Underbelly: articles

Tim McCunn with Martin Dingle Wall

Tim McCunn with Martin Dingle Wall in the second season of Underbelly.

Tim McCunn plays Brian Kane in second Underbelly series

ACTOR Tim McCunn is unrecognisable under a wig, fake beard and moustache. As Kane in Underbelly, he's re-enacting some of Australia's murderous moments.

McCunn, playing Melbourne standover man Brian Kane in Underbelly: A Tale of Two Cities, has spent the morning filming the infamous 1979 courthouse murder of Ray Chuck, the mastermind behind the Great Bookie Robbery.

The killing, by a heavily disguised Kane, was revenge for the murder of his painter-and-docker brother, Les, machine-gunned to death at his Wantirna home within metres of his wife Judi (played by Kate Ritchie) and children the year before.

Brian Kane was never charged with the killing, said to have been aided by corrupt police, but three years later he was gunned down in a Brunswick pub — a payback for the payback.

"I originally auditioned for the role of Les, but they (the producers) decided I'd be better for Brian," McCunn says.

"I've done 20 years of bad guys — killers, drug addicts. Everything I've done (including guest parts in Wildside, Water Rats and All Saints) makes me the perfect fit to play Brian."

McCunn says Kane is a fascinating conundrum — though he was one of the underworld's most dangerous characters, he was no cowboy. The character notes describe him as "the classy Kane brother, who could bash, toe-cut and kill with the best of them".

"When I first saw the character breakdown it was fairly obvious that Brian is the brother who's more the organiser, the thinker, the planner," McCunn says.

"Les is the explosive one and Brian is the cool one — he stays contained.

"The fact that he shows a lot of control actually makes him an extremely dangerous individual.

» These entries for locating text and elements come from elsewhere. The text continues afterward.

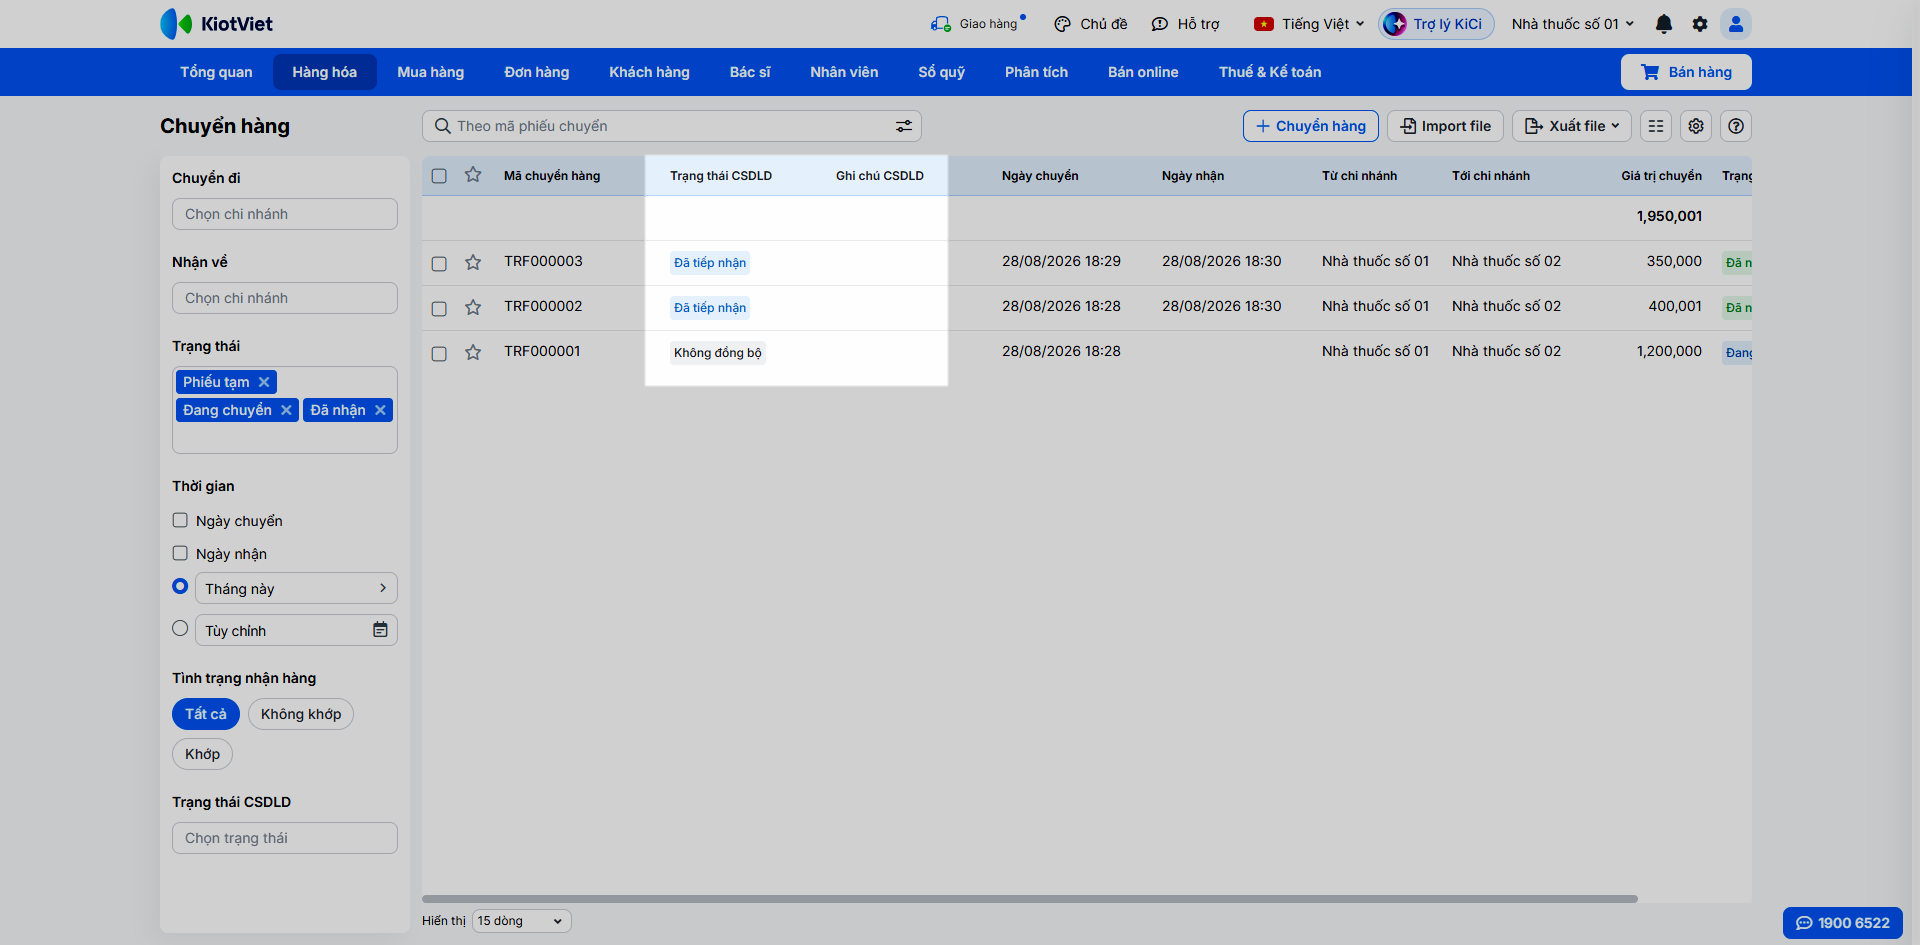Viewport: 1920px width, 945px height.
Task: Open the Nhà thuốc số 01 branch selector
Action: [1572, 24]
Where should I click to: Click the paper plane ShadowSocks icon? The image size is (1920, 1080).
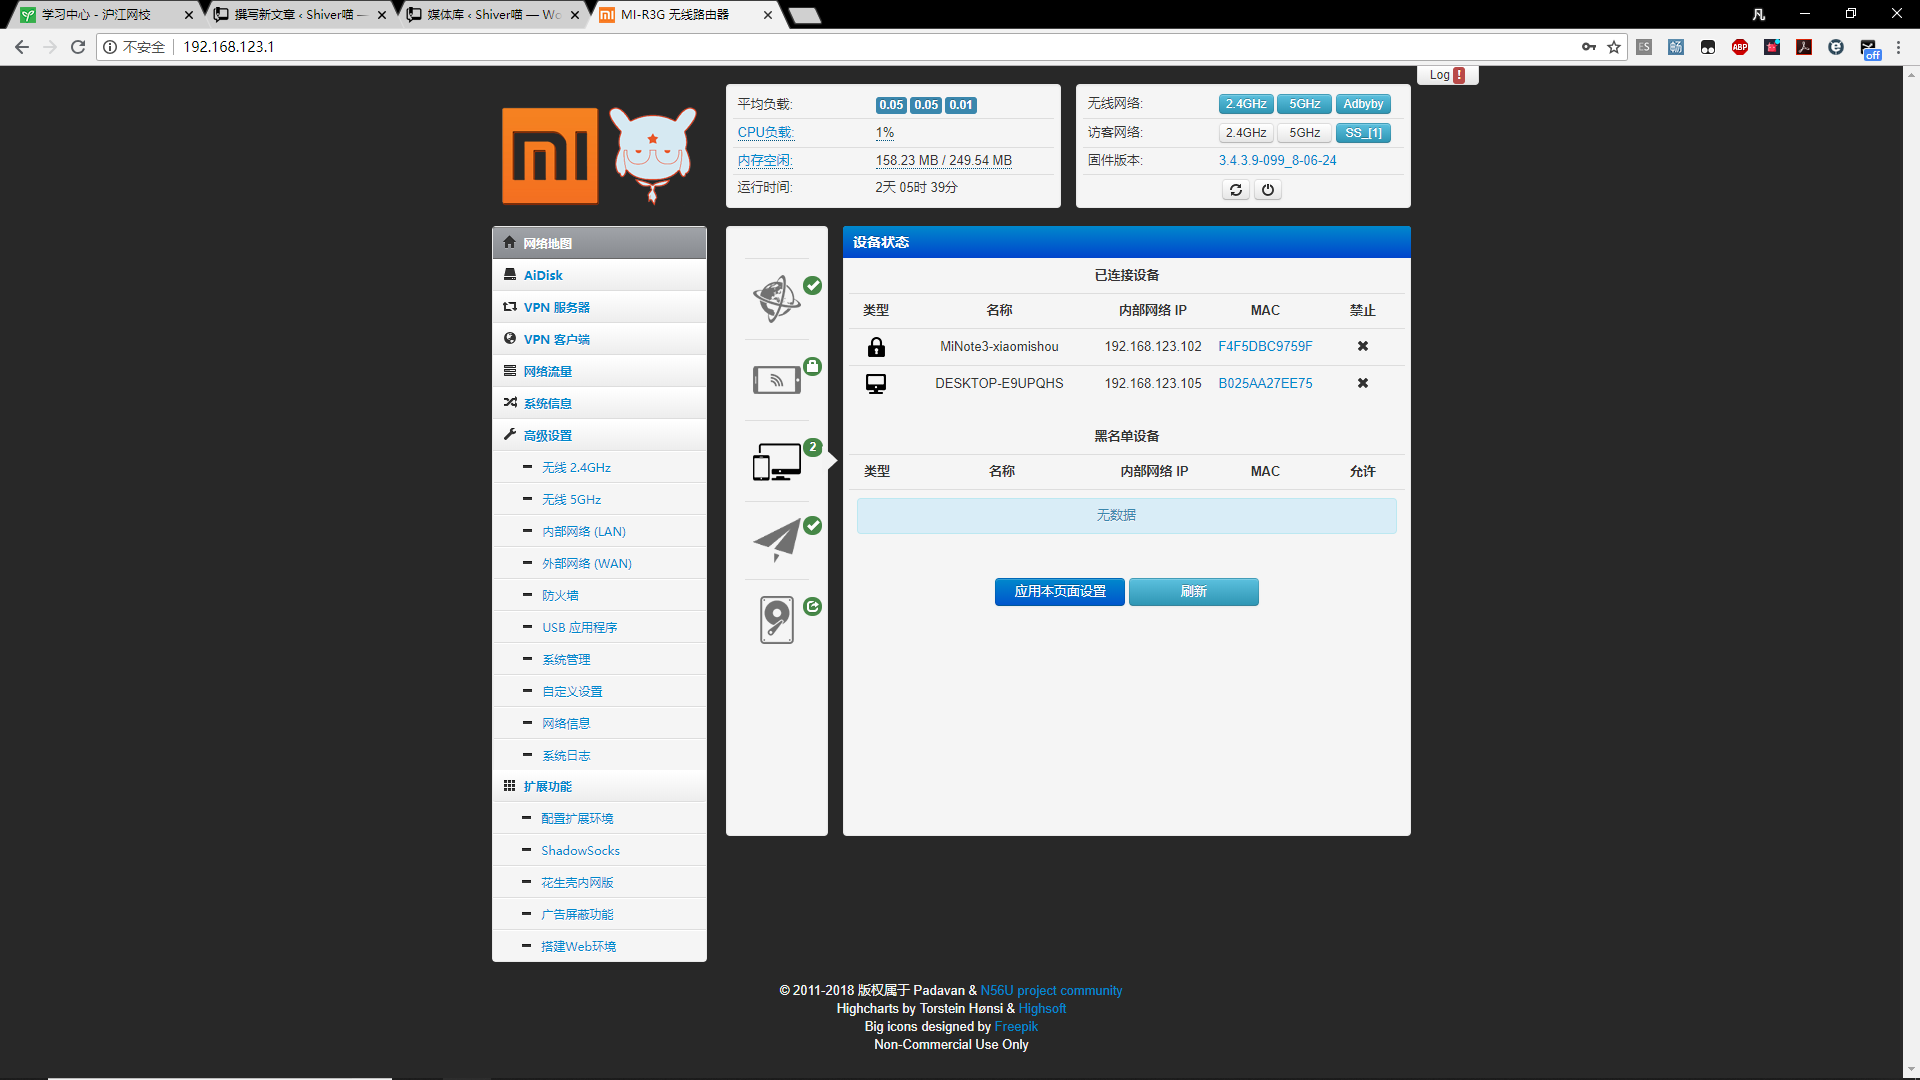tap(777, 540)

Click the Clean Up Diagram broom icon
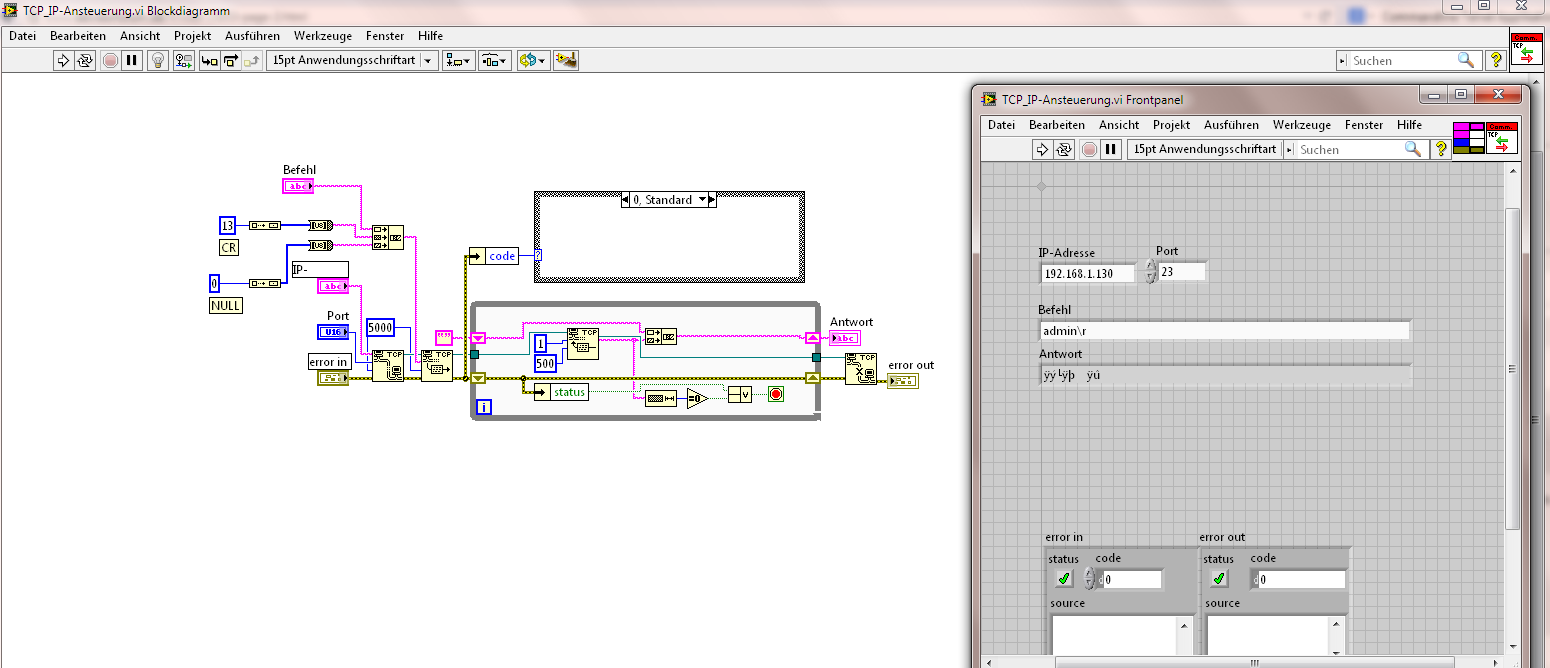pyautogui.click(x=567, y=61)
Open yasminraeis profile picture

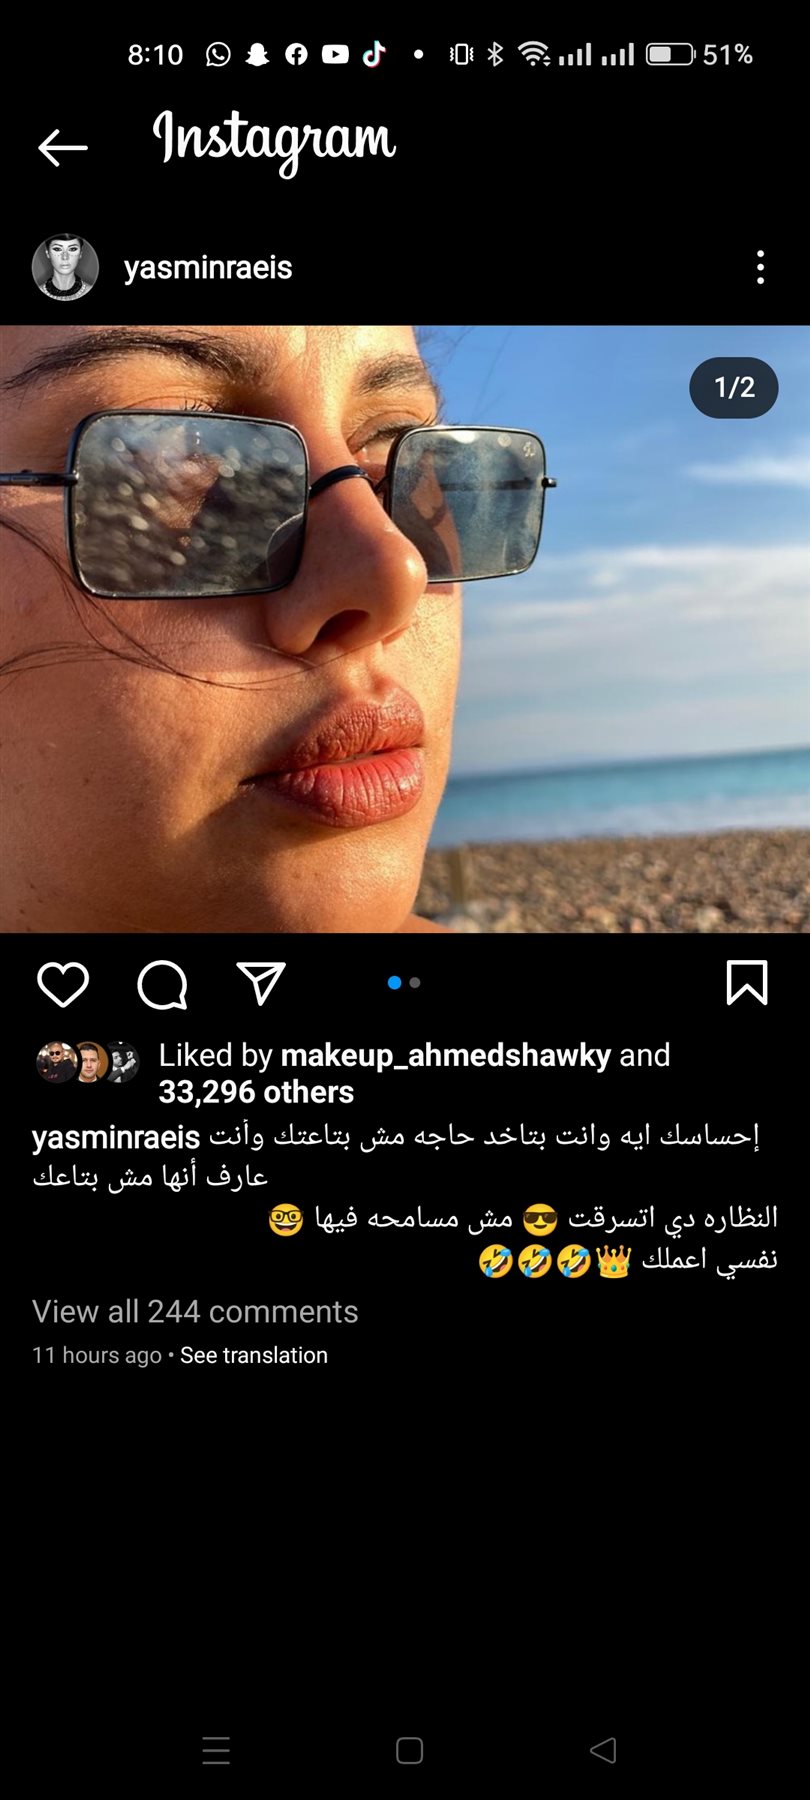tap(65, 267)
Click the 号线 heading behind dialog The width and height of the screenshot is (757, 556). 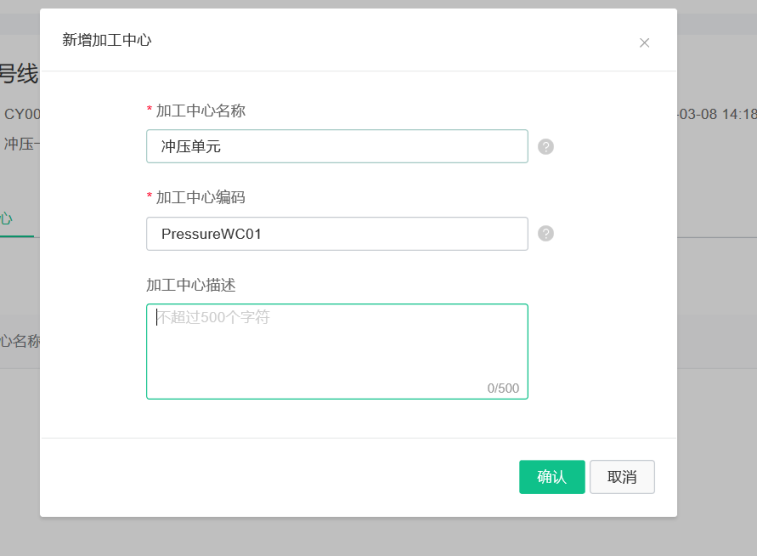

"To construct him was quite easy. I used a lot of stillness — threatening pauses and so on. Stillness is power. Then all you need to do is flick an eyebrow and that speaks volumes."

Plunging into the 1970s Australian underworld has been fascinating for McCunn. It was an era before security scanners and electronic surveillance. There is no way Brian Kane could get away with a courthouse killing these days.

"What doesn't make sense to me is that there's no legs in this (gangster) lifestyle," McCunn says.

"Each new generation that comes along thinks they're going to be the ones who are going to crack the code and rule until they're old men, but they never make it. History shows that again and again."